“Our job is to love people. When it hurts. When it’s awkward. When it’s uncool and embarrassing. Our job is to stand together, to carry the burdens of one another and to meet each other in our questions.”
— Jamie Tworkowski (founder of To Write Love On Her Arms)
If there is one thing I have learned in the beginning of my 20s, it is the importance of being kind to people. I am not always successful at this. There are days where I am mentally throwing cuss words at the slow person in line in front of me at the bank. There are times where I am annoyed at the woman whose children have totally taken over the aisle I need to get down at the grocery store. But, there are a lot less times than there used to be, and it has made me undeniably happier than being mean did.
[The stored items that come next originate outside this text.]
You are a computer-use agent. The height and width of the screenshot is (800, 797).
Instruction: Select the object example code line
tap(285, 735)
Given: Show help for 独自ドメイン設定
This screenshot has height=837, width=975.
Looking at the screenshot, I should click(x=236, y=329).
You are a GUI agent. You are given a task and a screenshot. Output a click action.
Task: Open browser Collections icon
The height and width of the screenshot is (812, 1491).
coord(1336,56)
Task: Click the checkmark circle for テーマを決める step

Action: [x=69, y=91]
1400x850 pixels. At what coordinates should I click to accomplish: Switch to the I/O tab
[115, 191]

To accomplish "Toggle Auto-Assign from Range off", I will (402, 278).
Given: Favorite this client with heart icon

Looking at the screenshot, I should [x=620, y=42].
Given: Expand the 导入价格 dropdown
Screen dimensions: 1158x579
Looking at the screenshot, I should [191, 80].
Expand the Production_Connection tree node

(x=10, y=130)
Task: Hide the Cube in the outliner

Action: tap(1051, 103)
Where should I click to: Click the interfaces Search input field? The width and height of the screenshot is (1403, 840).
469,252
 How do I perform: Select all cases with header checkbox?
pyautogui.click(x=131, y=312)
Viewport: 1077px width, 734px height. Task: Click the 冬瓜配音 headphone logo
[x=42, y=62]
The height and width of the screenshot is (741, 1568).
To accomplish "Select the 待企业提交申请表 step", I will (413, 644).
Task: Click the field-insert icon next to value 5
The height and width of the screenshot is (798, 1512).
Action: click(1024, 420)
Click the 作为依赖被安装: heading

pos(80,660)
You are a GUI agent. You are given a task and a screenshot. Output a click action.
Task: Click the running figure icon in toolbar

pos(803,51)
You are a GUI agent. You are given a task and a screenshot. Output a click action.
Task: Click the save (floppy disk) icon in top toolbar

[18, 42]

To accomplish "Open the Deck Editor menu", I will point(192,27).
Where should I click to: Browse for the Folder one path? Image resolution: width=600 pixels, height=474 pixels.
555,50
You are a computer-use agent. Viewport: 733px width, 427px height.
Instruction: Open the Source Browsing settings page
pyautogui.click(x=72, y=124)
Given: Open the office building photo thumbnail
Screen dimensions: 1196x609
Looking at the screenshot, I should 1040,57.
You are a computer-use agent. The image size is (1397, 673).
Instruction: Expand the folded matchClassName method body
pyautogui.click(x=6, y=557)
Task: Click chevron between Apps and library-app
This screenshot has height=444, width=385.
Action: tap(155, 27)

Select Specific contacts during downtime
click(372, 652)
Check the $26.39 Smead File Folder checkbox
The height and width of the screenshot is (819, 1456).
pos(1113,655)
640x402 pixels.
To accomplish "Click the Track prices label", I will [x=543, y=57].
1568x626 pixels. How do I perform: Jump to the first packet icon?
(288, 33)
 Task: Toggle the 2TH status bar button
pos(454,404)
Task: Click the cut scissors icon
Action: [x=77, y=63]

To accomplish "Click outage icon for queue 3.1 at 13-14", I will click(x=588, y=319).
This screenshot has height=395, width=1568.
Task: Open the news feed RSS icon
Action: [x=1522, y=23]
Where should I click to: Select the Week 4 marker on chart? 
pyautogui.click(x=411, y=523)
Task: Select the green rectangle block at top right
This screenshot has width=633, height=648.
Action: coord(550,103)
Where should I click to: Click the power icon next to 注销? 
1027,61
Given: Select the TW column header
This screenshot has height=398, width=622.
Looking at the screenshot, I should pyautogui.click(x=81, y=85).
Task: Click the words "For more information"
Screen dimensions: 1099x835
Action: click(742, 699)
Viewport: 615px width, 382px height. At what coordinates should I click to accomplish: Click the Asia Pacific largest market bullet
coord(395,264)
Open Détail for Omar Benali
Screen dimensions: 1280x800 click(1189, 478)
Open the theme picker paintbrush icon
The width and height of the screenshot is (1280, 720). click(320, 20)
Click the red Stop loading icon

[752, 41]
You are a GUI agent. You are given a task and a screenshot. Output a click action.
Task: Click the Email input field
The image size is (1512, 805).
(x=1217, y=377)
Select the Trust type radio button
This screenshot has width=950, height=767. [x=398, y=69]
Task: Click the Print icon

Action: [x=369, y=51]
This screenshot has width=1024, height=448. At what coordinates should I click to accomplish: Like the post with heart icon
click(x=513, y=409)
Hating other people for wronging you, no matter how big or small the deed, will never make you happier. Similarly, being defensive and mean rather than kind and open will never make your life better. Giving someone you pass a big smile isn't always a guarantee they'll return it, but it really doesn't hurt you to smile regardless. Sometimes it's difficult to get over these habits, but a friend gave me a great tip that really helps with strangers.
Let's say, for example, someone cuts you off in traffic. You could scream and honk. It would likely freak them out a bit and stress you both out even more. Those probably weren't your goals when you honked, you more than likely thought it would make you feel better to "get back at them." It won't.
Alternatively, you could make up an excuse for their behavior. Maybe it's a father-to-be speeding to meet his pregnant wife at the hospital. Perhaps it's a mother whose teenager just called to say they got in a fender bender, and she wants to get to her scared kid. Maybe it's a waitress late for her 4 o clock shift, and she really needs that job.
Maybe it's none of those things and that person just doesn't drive very well or is kind of a jerk.
The good news is, if you make an excuse for them, you get to be the person who helped them get on their way rather than the angry driver who laid on the horn.
The more you practice it, in traffic and everywhere else, the sooner you'll realize there's hardly anything to be upset about at all.